Segundo corolario. Los hechos relatados resultan evidentemente inquietantes. Y confirman que el cientificismo positivista fue siempre solidario con el más desenfadado capitalismo, aquel que lucra incluso con nuestros propios y atávicos temores (que también provoca), con la salud pública (que realmente no tutela) y de la que son cómplices los grupos industriales, los gobernantes e incluso las instituciones intermedias y los organismos internacionales que deberían tutelar. En este contexto se dilata cada vez más, ante la indiferencia cómplice de los responsables, la sobre medicación, la auto medicación (legal o ilegal) y la indiferencia terapéutica. En este estado de cosas se impone una última pregunta: ¿Quién toca a los pacientes? ¿Quién los escucha? ¿Quién nos cura?

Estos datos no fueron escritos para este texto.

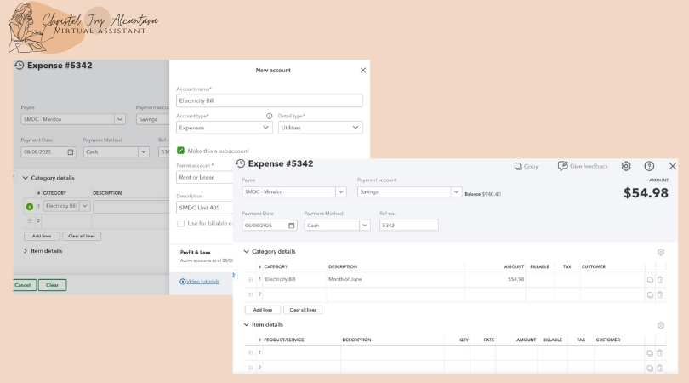
Task: Click the Copy icon in expense header
Action: coord(518,166)
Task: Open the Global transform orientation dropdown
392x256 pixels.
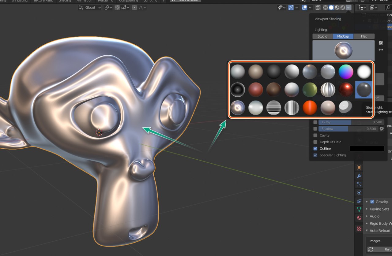Action: 90,8
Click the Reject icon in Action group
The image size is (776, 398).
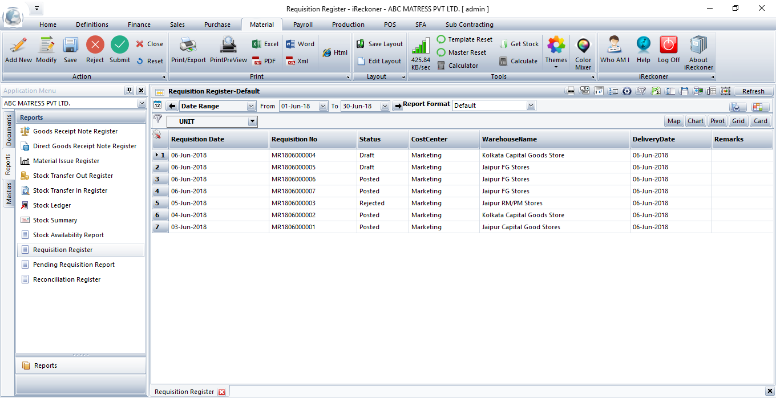(95, 46)
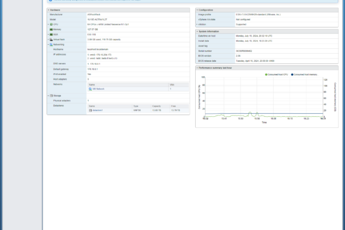The height and width of the screenshot is (230, 345).
Task: Toggle Consumed host CPU legend entry
Action: click(277, 75)
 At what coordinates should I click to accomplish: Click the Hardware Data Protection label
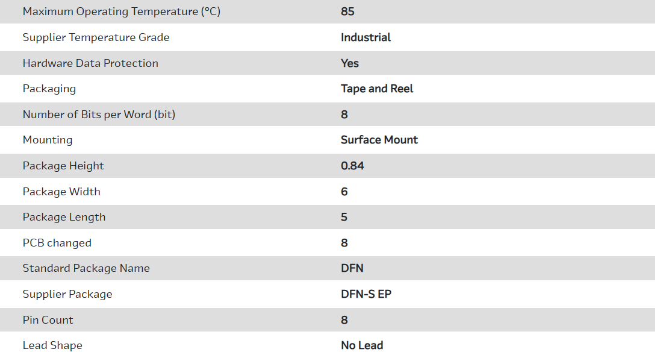point(90,63)
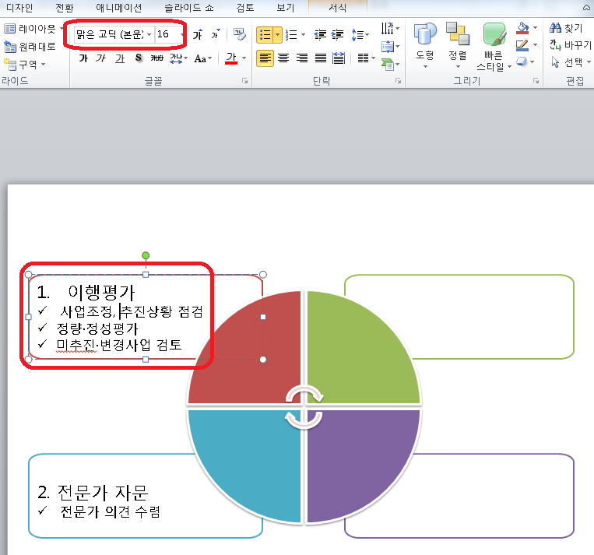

[1] Es decir, el Centro Europeo para la Investigación Nuclear. En este caso nos referimos al llamado proyecto de colaboración internacional denominado «Colaboración Opera» encabezado por el CERN y con la activa participación de decenas de universidades de todo el mundo, especialmente europeas. El experimento en cuestión consistía en lanzar desde el acelerador de partículas del CERN un flujo constante de neutrinos por un canal de fibra óptica bajo tierra, enterrado a una profundidad máxima de 11,4 kilómetros y por una distancia de 732 kilómetros. Este flujo fue enviado desde Ginebra, pasando los Alpes franceses, luego bajo el  Monte Bianco en la frontera con Italia y llegando finalmente al Observatorio de la Universidad de L’Aquila en el Monte Gran Sasso en los Abruzzos. La anomalía detectada, fuente del anuncio, es que los neutrinos llegaron de Ginebra a L’Aquila sesenta nanosegundos antes de lo que se estimaba, razón por la cual se pensó que viajaron a una velocidad superior a la velocidad de la luz (300.000 Km. por segundo). Confirmaciones posteriores demostraron que no fue así. La falla estuvo en una desincronizacion entre el reloj del GPS del observatorio y el del CERN. Lo notable es que de todos los científicos del Proyecto «Opera» (varias decenas) solo siete (entre los cuales el físico Piero Monacelli, Director del Observatorio del Gran Sasso) se negaron a firmar el pre-print del experimento, sin ulteriores controles que, por haberse realizado, descubrieron el «error de medición» para expresarlo en términos peirceanos.

[2] No nos olvidemos que el CERN compite, desde hace años ya, con el Fermi LAB por ser reconocidos como la vanguardia en la investigación teórica pura y desinteresada de la especialidad (y por obtener los eventuales e ingentes beneficios económicos derivados de sus potenciales aplicaciones…).

[3] La historia de la ciencia enseña que Galileo Galilei, Issac Newton y Charles Darwin (símbolos máximos de tres de las más grandes revoluciones científicas) dilataron, dudaron, verificaron una y otra vez, sus observaciones antes de darlas a conocer, no sólo por prudencia (que no deja de ser una virtud) sino por estricto protocolo empírico y crítico. No fue solamente el temor al escándalo o a la persecución sino el temor al error y al ridículo. O, mejor aún, el temor al escándalo del ridículo, cosa que, evidentemente ya no preocupa a nuestros físicos de partículas posmodernos.

[4] Ver Il saggiatore (Roma: Accademia dei Lincei, 1623).

[5] Recuérdese que, bien entendida, la teoría de la relatividad no es una teoría «relativista débil» sino más bien y por el contrario, una teoría de lo «absoluto», es decir de aquello que, según la física teórica, es lo único absoluto en el universo, i.e. la velocidad de la luz.